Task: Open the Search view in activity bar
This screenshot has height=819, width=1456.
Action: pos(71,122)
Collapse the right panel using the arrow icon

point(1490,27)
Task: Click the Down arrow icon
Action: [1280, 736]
|---|
Each record, exactly as written, is to be printed again.

_Task result_
Task: Open the Search view in activity bar
This screenshot has height=819, width=1456.
Action: pos(71,122)
Collapse the right panel using the arrow icon

point(1490,27)
Task: Click the Down arrow icon
Action: [1280, 736]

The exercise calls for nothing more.